Apoiado num requintado visual em PB, assegurado pelo diretor de fotografia David Chambille, "Nouvelle Vague" ostenta o trabalho de realização mais maduro de Linklater. Ele entrou numa vibe de revisar os feitos de artistas de veia indomável como o compositor Lorenz Hart (1895-1943), personagem central de "Blue Moon", que lançou na Berlinale, em fevereiro, na briga pelo Urso de Ouro. Agora é a vez de Godard. Um Godard moleque ainda, vivido com ironia por Guillaume Marbeck. JLG era sua alcunha na vida cultural do Velho Mundo. A sigla sugere saber.

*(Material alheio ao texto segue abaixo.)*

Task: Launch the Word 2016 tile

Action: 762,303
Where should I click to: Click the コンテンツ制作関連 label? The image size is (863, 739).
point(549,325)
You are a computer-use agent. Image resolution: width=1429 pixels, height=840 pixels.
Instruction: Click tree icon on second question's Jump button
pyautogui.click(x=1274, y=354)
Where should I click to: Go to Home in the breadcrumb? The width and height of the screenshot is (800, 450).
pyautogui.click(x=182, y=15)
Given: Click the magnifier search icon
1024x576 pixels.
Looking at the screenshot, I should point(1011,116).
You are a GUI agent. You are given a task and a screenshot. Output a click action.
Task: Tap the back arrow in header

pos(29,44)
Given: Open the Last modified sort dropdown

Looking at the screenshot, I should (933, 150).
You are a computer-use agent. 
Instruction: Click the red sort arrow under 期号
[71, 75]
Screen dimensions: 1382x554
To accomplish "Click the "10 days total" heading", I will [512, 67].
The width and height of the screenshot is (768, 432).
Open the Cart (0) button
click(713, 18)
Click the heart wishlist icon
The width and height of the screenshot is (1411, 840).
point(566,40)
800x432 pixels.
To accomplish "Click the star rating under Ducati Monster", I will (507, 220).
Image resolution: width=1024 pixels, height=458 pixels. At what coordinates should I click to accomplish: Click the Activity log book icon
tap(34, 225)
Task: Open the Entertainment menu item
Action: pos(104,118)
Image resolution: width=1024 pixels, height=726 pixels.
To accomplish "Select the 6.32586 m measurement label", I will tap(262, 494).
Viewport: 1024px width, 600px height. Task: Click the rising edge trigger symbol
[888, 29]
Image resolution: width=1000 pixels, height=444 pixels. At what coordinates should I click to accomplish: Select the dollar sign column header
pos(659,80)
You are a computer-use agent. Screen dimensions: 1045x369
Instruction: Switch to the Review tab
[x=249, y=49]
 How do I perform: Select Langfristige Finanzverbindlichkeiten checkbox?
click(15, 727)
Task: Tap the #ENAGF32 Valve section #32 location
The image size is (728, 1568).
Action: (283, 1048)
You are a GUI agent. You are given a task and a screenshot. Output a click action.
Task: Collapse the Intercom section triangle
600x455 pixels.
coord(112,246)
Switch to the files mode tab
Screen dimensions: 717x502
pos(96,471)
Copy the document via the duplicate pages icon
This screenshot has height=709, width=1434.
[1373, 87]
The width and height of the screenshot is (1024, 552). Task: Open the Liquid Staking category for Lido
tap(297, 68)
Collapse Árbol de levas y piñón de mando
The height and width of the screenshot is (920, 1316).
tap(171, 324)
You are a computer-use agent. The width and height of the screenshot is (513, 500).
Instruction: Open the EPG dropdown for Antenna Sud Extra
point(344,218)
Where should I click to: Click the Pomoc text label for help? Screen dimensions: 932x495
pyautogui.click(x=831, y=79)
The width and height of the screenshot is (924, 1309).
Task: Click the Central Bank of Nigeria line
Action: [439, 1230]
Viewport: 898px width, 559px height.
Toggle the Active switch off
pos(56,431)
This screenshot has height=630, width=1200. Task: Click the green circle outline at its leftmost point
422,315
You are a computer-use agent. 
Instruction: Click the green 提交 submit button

Aos 29 anos, JLG era um escriba de temperamento ferino da "Cahiers du Cinéma" (revista criada em 1951 e encarada como Bíblia pela intelectualidade cinemeira) quando resolveu rodar seu primeiro longa, para não ficar para trás dos colegas François Truffaut (1932-1984) e Claude Chabrol (1930-2010), interpretados no quindim de Linklater por Adrien Rouyard e Antoine Besson. Os dois, ao lado da belga Agnès Varda (1929-2019), inventaram a tal Nova Onda, o movimento que deu status de modernidade ao cinema francês, ao propor que cada exercício fílmico fosse uma revolução em si, na forma e no conteúdo. A centelha revolucionária de Godard se acende com a ideia de uma história de amor entre uma jovem de classe média metida a jornaleira - figura encarnada por Jean Seberg, que, no longa hoje em disputa em Munique, é encarnada por Zoey Deutch - e um malandro com pinta de gangster - Jean-Paul Belmondo, vivido esplendidamente por Aubry Dullin.

A cada nova tomada, Godard enlouquece a equipe, inflama o mítico fotógrafo Raoul Coutard (Matthieu Penchinat) e tira Seberg da zona de conforto.

O Estação NET Botafogo há de viver momentos deliciosamente confortáveis nesta segunda com "Acossado", batendo cabeça para a mítica de Truffaut, que aparece em "Nouvelle Vague", vivido por Adrien Rouyard.